=== Raw data ===

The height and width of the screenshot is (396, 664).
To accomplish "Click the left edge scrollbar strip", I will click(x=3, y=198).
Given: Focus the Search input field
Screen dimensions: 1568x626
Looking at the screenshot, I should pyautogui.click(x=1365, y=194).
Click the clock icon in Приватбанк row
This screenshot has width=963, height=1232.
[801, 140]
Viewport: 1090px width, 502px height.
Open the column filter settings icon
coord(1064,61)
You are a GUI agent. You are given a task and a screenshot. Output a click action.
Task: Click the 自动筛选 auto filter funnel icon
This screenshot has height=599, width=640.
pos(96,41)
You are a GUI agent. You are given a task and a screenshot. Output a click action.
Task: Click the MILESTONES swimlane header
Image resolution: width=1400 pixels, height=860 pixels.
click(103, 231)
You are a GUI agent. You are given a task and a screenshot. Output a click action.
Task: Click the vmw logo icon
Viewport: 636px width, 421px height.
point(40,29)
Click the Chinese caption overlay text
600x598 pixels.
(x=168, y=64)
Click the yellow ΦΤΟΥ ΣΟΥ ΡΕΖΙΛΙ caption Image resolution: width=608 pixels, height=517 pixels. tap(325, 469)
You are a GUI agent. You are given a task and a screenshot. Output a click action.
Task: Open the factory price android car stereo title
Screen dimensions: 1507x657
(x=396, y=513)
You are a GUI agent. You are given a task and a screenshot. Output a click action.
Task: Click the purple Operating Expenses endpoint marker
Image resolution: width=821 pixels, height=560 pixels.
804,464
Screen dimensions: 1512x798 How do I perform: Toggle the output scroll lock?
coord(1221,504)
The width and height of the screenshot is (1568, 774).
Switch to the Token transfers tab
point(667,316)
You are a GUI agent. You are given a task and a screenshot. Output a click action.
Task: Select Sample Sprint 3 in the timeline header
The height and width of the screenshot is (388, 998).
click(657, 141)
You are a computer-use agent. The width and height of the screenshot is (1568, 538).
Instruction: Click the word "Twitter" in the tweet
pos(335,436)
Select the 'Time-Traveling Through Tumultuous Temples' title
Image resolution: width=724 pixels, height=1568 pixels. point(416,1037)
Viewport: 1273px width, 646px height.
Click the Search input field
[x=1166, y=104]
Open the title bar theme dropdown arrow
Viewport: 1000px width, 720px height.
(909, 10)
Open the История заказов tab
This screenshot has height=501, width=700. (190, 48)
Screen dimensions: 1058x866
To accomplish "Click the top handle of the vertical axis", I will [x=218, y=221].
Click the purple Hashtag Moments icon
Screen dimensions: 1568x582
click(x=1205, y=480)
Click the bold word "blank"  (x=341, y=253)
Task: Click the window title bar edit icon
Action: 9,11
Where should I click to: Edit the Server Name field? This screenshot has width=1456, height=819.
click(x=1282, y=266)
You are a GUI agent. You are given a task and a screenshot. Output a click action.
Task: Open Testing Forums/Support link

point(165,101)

===

Reproduce verbatim only the segment of the listing bounded by the line containing "Switch to the Token transfers tab" and the line containing "Click the purple Hashtag Moments icon", with both boundary lines included.

Switch to the Token transfers tab
point(667,316)
You are a GUI agent. You are given a task and a screenshot. Output a click action.
Task: Select Sample Sprint 3 in the timeline header
The height and width of the screenshot is (388, 998).
click(657, 141)
You are a computer-use agent. The width and height of the screenshot is (1568, 538).
Instruction: Click the word "Twitter" in the tweet
pos(335,436)
Select the 'Time-Traveling Through Tumultuous Temples' title
Image resolution: width=724 pixels, height=1568 pixels. point(416,1037)
Viewport: 1273px width, 646px height.
Click the Search input field
[x=1166, y=104]
Open the title bar theme dropdown arrow
Viewport: 1000px width, 720px height.
(909, 10)
Open the История заказов tab
This screenshot has height=501, width=700. (190, 48)
Screen dimensions: 1058x866
To accomplish "Click the top handle of the vertical axis", I will [x=218, y=221].
Click the purple Hashtag Moments icon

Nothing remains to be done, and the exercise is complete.